-- Given data follows --
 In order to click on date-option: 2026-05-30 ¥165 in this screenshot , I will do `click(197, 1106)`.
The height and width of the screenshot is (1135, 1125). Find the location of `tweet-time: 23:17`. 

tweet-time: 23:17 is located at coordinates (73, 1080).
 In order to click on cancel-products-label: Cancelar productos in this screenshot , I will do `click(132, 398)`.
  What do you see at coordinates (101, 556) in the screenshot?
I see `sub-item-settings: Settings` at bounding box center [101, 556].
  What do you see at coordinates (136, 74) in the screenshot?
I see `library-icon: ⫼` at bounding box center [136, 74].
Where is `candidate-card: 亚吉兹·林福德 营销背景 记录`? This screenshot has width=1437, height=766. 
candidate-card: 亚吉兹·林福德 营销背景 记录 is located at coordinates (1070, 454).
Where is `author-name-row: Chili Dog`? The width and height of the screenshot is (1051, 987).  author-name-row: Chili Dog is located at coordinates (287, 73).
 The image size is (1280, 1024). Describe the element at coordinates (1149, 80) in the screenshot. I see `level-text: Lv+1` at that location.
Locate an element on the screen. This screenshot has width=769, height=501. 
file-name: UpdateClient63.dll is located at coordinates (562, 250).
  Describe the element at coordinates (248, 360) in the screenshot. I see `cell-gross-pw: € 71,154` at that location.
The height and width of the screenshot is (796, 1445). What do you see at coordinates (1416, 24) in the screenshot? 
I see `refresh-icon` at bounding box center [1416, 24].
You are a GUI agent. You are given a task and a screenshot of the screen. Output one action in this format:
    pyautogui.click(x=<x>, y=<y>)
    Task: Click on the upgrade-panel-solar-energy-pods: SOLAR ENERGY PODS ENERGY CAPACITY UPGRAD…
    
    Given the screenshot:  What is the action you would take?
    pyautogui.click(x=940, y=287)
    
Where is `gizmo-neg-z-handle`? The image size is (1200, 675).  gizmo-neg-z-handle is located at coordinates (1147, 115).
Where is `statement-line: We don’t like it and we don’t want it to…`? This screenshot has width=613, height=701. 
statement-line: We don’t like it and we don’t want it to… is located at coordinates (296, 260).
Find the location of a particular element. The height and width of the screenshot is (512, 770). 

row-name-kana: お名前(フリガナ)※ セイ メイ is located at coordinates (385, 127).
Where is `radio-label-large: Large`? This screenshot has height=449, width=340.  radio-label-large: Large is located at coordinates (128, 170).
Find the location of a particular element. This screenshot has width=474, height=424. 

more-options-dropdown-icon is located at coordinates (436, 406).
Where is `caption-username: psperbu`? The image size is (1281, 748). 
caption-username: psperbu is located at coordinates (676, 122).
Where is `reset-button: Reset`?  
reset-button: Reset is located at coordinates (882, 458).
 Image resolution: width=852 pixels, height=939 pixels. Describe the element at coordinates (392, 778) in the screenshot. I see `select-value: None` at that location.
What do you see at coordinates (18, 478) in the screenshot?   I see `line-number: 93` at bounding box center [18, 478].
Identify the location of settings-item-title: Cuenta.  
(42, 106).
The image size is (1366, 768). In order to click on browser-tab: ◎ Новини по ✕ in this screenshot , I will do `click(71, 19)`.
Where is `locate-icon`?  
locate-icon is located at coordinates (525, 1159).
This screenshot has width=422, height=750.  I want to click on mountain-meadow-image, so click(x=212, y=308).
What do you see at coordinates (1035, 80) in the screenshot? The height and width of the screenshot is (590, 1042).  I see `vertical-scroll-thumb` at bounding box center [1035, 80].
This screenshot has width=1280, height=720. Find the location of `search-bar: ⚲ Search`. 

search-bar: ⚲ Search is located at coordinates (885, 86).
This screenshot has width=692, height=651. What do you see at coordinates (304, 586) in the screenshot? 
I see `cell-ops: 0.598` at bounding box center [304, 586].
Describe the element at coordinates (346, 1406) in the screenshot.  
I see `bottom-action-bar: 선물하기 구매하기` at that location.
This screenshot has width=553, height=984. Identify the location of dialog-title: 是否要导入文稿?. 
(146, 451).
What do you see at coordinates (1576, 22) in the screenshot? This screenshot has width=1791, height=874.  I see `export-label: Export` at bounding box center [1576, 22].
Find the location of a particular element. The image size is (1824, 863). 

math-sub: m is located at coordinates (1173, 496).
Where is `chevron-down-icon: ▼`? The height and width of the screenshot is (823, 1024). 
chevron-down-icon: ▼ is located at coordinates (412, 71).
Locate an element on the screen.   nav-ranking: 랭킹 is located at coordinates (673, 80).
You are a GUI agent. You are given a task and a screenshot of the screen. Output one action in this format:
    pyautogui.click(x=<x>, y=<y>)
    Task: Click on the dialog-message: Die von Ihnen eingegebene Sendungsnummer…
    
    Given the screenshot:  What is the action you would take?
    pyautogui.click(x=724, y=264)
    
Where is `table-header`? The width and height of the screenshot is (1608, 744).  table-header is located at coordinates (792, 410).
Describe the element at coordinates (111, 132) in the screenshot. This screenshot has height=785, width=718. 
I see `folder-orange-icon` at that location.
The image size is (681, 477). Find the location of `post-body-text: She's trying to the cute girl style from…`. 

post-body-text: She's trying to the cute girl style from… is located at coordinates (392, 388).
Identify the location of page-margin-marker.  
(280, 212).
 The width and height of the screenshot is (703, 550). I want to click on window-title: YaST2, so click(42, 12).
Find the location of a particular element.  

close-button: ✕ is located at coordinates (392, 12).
-- Given data concluded --
Put the listing above into a JSON list of strings, one string per line with blank lines omitted. Begin at the line containing "The height and width of the screenshot is (796, 1445)." and stop after the line containing "coordinates (1147, 115).".

[
  "The height and width of the screenshot is (796, 1445). What do you see at coordinates (1416, 24) in the screenshot? ",
  "I see `refresh-icon` at bounding box center [1416, 24].",
  "You are a GUI agent. You are given a task and a screenshot of the screen. Output one action in this format:",
  "    pyautogui.click(x=<x>, y=<y>)",
  "    Task: Click on the upgrade-panel-solar-energy-pods: SOLAR ENERGY PODS ENERGY CAPACITY UPGRAD…",
  "    Given the screenshot:  What is the action you would take?",
  "    pyautogui.click(x=940, y=287)",
  "Where is `gizmo-neg-z-handle`? The image size is (1200, 675).  gizmo-neg-z-handle is located at coordinates (1147, 115)."
]